I have a view that is supposed to redirect to /accounts/login/?next=/amos/
when a user tries to access /amos
when they aren't logged in. In order to do test for this, I use the following test:
import urllib
# I actually define this function elsewhere, I placed it here for brevity's sake
def url_with_querystring(path, **kwargs):
return path + '?' + urllib.urlencode(kwargs)
def setUp(self):
self.client = Client()
def test_call_view_denies_anonymous(self):
target_url = reverse('amos_index')
redirect_url = url_with_querystring(reverse('login'), next='/amos/')

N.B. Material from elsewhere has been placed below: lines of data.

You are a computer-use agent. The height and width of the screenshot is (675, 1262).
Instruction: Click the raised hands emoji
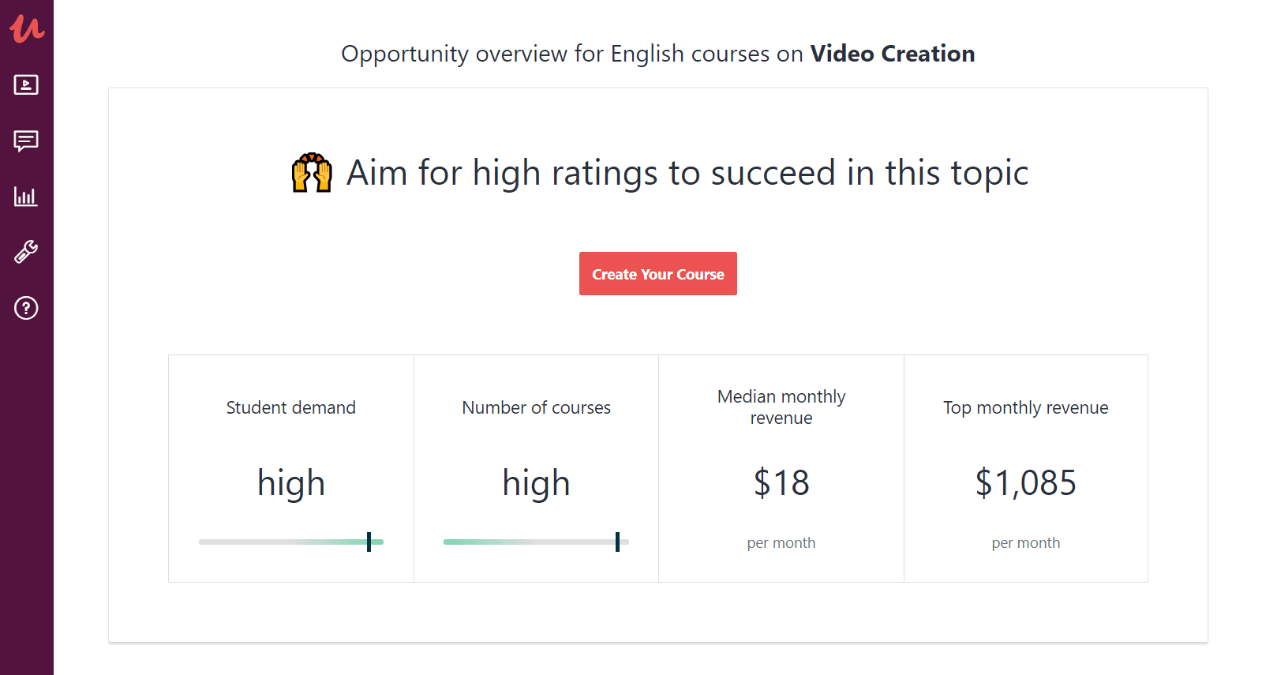pyautogui.click(x=313, y=172)
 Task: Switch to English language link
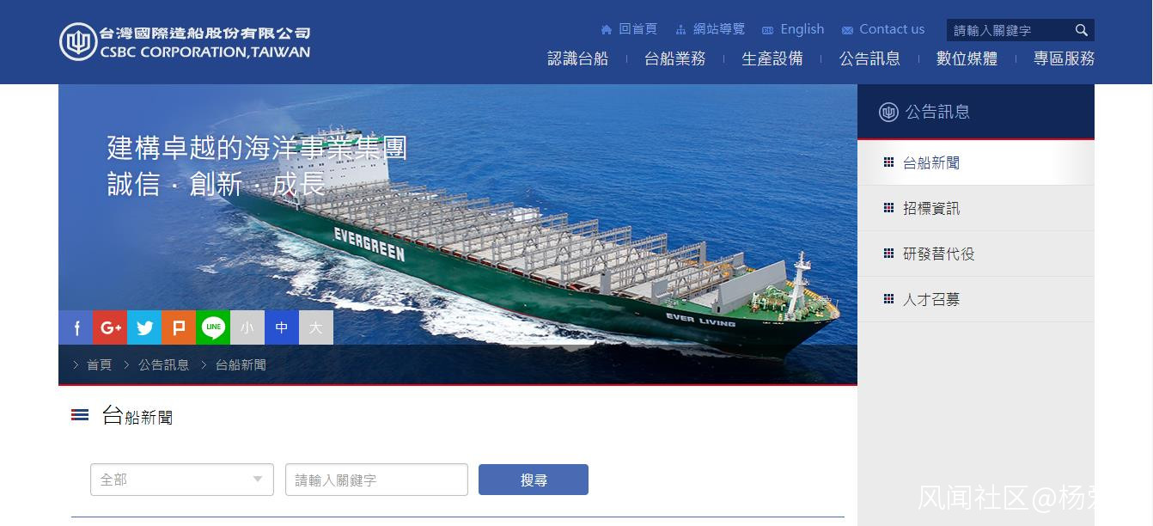point(793,29)
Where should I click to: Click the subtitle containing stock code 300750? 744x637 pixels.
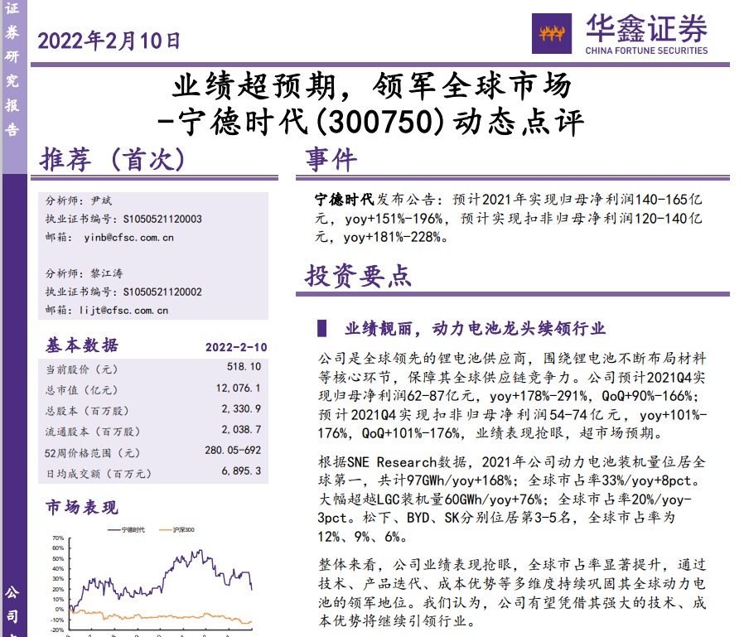(371, 123)
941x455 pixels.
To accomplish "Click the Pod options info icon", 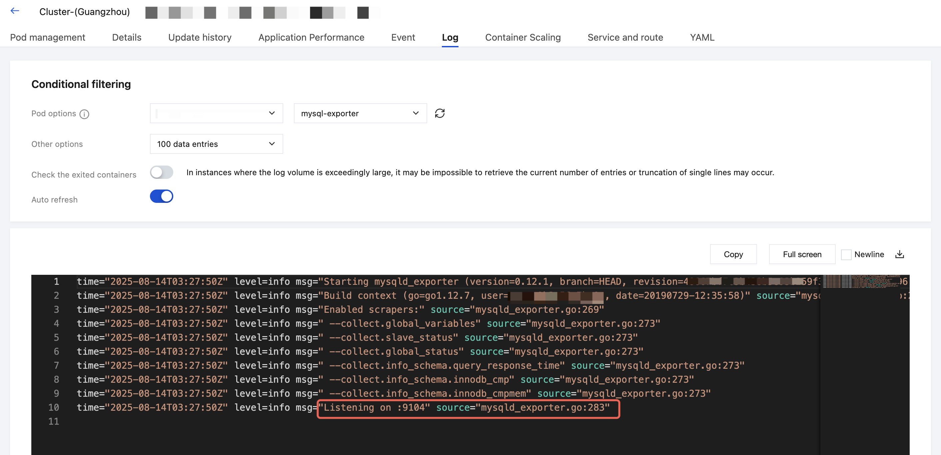I will (84, 114).
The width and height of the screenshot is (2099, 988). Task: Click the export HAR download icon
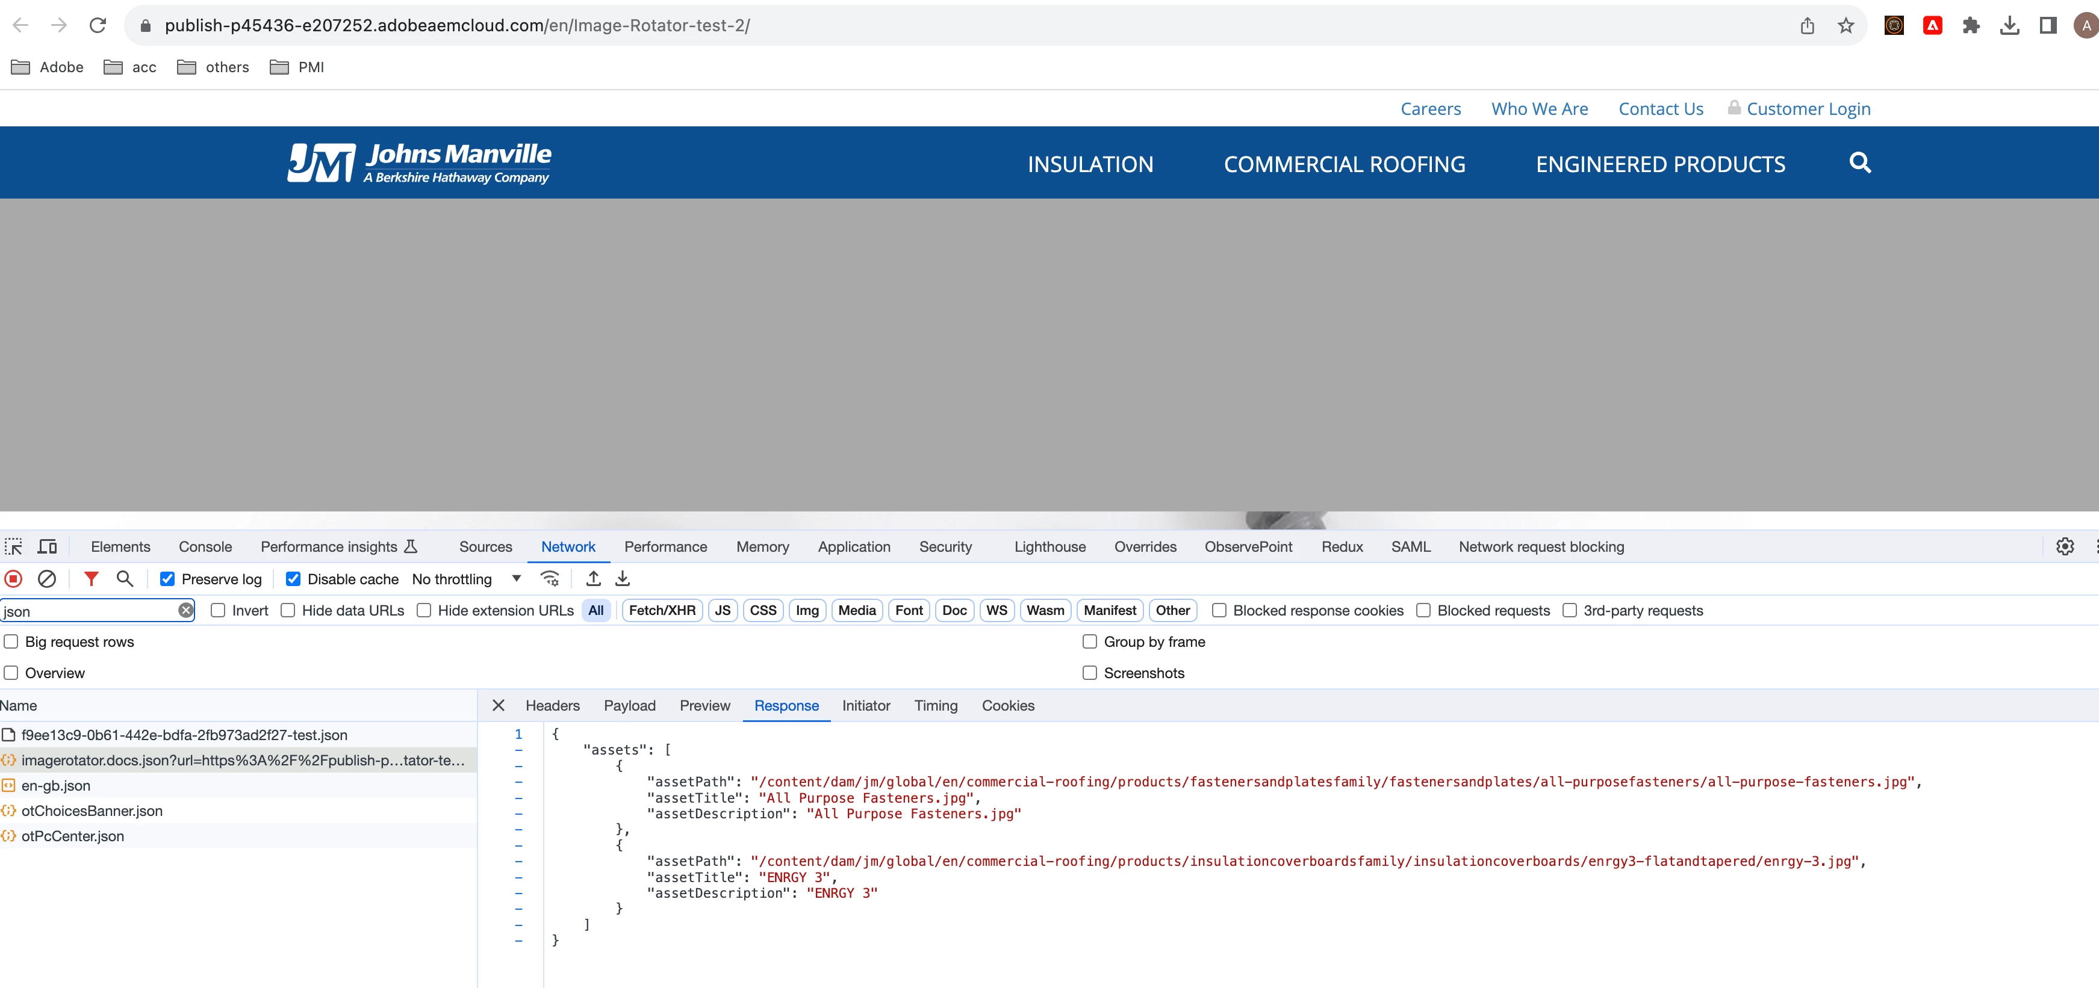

response = self.client.get(target_url, follow=True)
self.assertRedirects(response, redirect_url)
response = self.client.post(target_url, follow=True)
self.assertRedirects(response, redirect_url)
The error occurs with self.assertRedirects(response, redirect_url)
. Specifically, it raises this error:
AssertionError: Response redirected to '/accounts/login/?next=/amos/', expected '/accounts/login/?next=%2Famos%2F'
Obviously, the error comes from /
not being equal to %2F
. The redirect URL returned by response
seems to just be a raw string, while the self-defined function returns a properly URL-encoded string. What should I do in this case? Should I just not URL-encode it or is this an issue with django.test.client
?
EDIT: I've read a previously raised bug over at the DjangoProject website. From what I understood, it seems that this is intended behaviour? That is, within Django's internal systems, URLs are not encoded. Would like some insight from more experienced people, thank you!
If you look at Django's redirect_to_login
method, which is used by the decorators like login_required
, you can see that it treats forward slashes as a safe character and doesn't encode them.
login_url_parts[4] = querystring.urlencode(safe='/')
You could mimic this behaviour in your test. However, I think it would be easiest to simply not urlencode the string. The important thing to test is that anonymous users are redirected. There should already be tests in Django to make sure that the url is encoded appropriately, so I'm not sure there's much to gain by repeating this.